- TASK ITEM
Lines from the one containing "May 2026 (18, 1322)" through the last one in the data below: write them out word for word, and only them.

- SUPPLIED INFORMATION
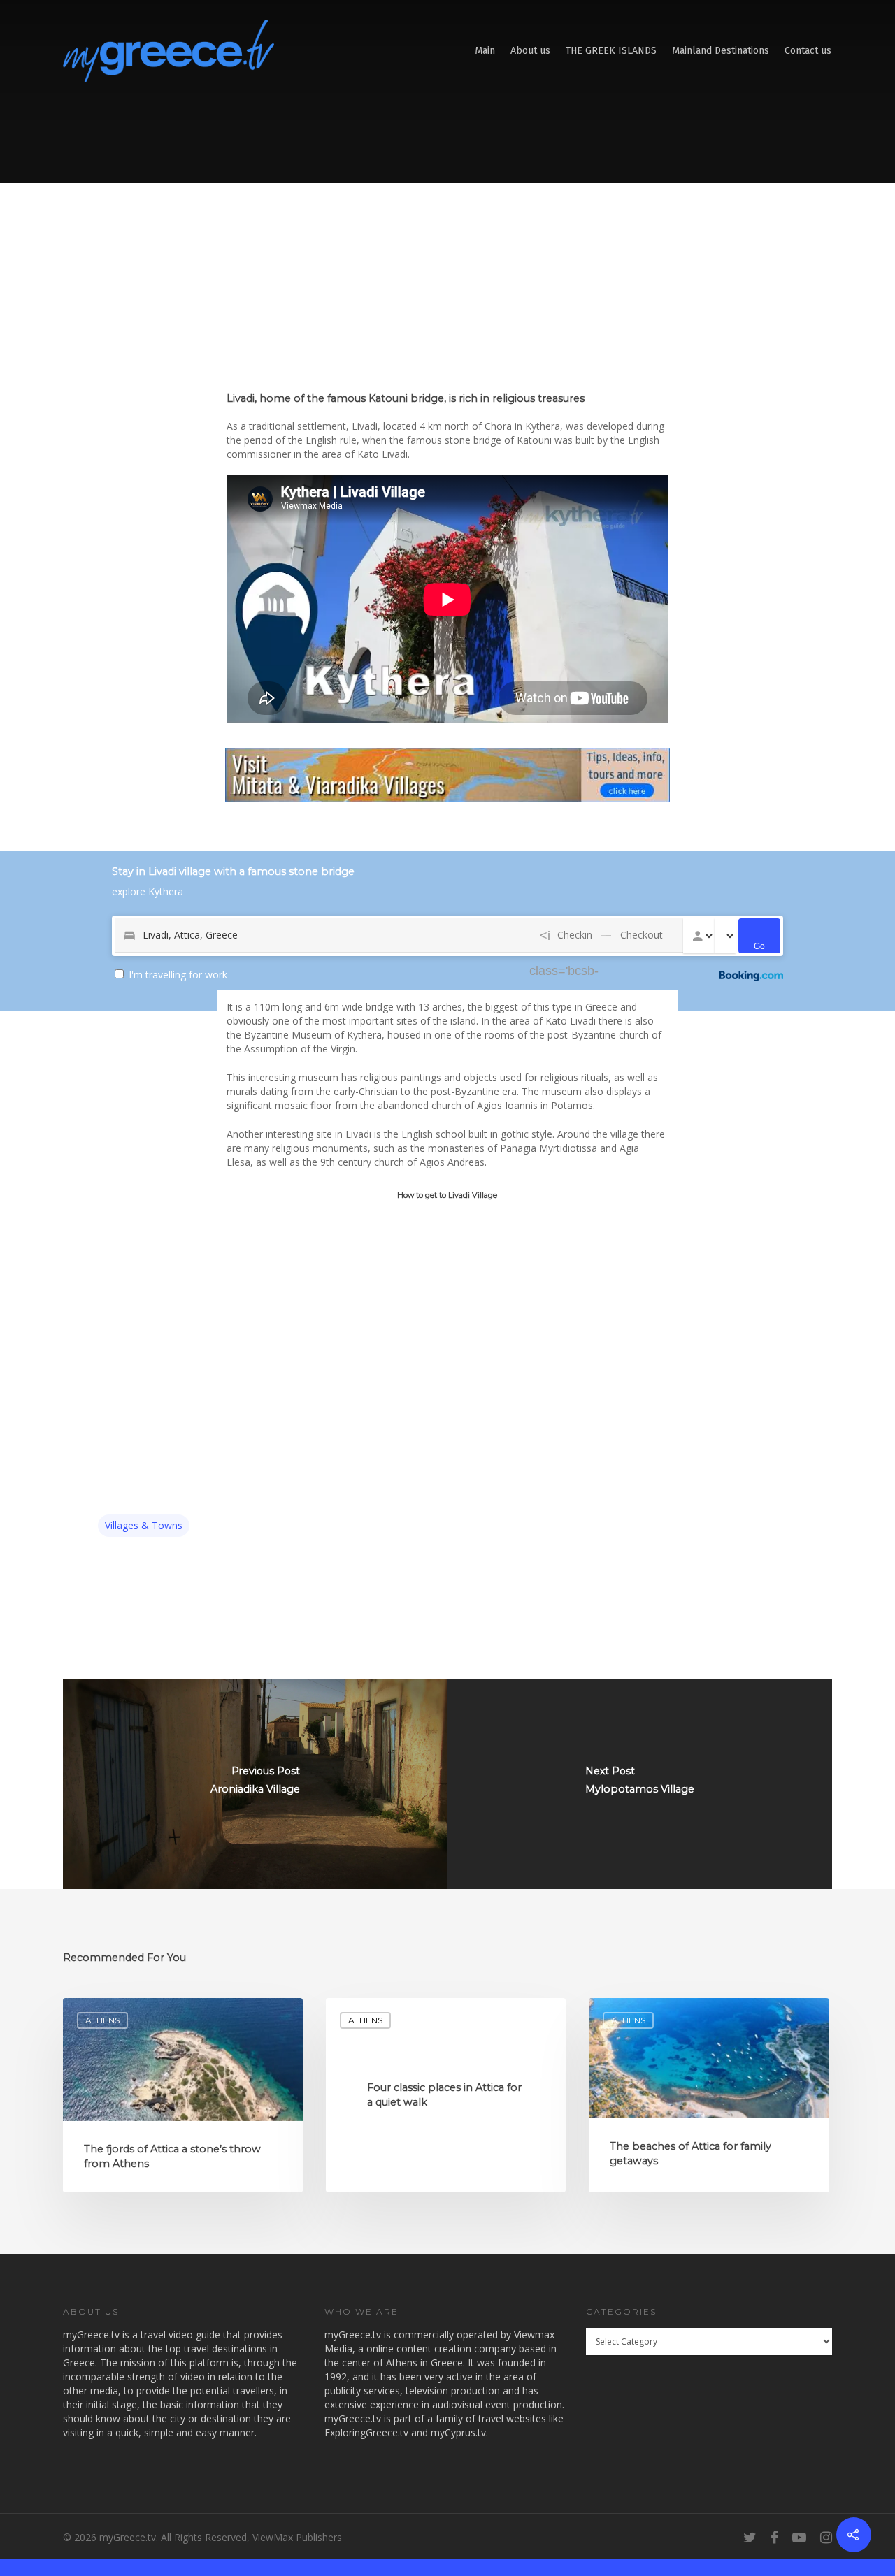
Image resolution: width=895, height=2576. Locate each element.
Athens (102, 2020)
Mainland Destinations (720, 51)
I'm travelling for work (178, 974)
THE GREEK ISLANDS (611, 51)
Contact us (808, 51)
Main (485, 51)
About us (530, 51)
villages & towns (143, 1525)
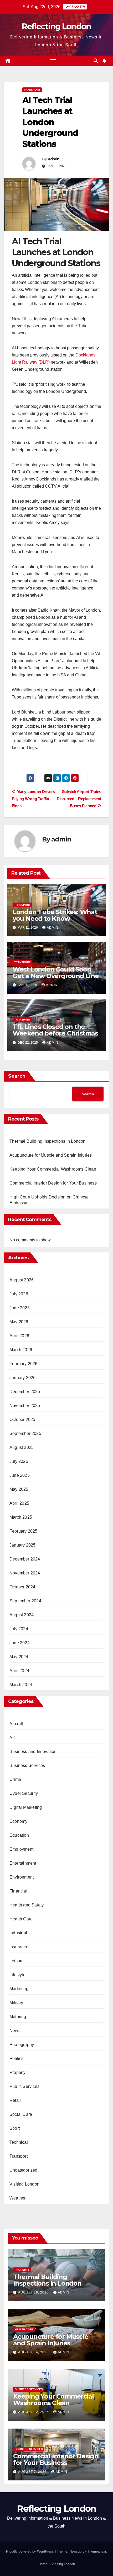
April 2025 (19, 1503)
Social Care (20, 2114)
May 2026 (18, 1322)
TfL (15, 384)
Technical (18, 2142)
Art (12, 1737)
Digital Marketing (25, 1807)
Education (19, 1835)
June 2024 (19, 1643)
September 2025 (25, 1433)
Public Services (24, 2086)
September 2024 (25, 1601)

- REPLY
May 2026 (18, 1322)
TfL (15, 384)
Technical (18, 2142)
Art (12, 1737)
Digital Marketing (25, 1807)
Education (19, 1835)
June 2024 (19, 1643)
September 2025 (25, 1433)
Public Services (24, 2086)
September 2024 (25, 1601)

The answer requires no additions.